• Try it
Where the listing below has a line containing "The width and height of the screenshot is (1568, 320).", output that line and all lines after it, verbatim, and no others.

• Input
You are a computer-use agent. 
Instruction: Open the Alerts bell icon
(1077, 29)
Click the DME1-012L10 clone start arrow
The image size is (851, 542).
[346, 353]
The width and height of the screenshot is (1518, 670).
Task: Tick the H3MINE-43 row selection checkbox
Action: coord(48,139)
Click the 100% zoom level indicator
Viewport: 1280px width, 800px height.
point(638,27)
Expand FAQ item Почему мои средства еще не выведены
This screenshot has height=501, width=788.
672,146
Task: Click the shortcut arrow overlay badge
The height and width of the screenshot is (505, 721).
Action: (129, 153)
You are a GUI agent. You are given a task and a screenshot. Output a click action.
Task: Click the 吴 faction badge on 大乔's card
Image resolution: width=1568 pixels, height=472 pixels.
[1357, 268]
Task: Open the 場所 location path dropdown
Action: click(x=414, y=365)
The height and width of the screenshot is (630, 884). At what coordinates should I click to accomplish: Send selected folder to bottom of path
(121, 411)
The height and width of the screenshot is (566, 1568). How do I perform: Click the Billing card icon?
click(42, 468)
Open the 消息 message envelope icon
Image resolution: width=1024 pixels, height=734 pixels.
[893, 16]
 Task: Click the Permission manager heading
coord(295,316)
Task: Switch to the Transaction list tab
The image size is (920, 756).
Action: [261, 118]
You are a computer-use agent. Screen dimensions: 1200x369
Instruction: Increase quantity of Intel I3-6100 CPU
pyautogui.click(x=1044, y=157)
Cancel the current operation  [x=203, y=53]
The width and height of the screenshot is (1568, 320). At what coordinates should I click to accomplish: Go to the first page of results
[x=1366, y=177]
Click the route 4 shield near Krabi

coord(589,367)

• Result of this exercise
The width and height of the screenshot is (1568, 320). At what coordinates should I click to accomplish: Go to the first page of results
[x=1366, y=177]
Click the route 4 shield near Krabi

coord(589,367)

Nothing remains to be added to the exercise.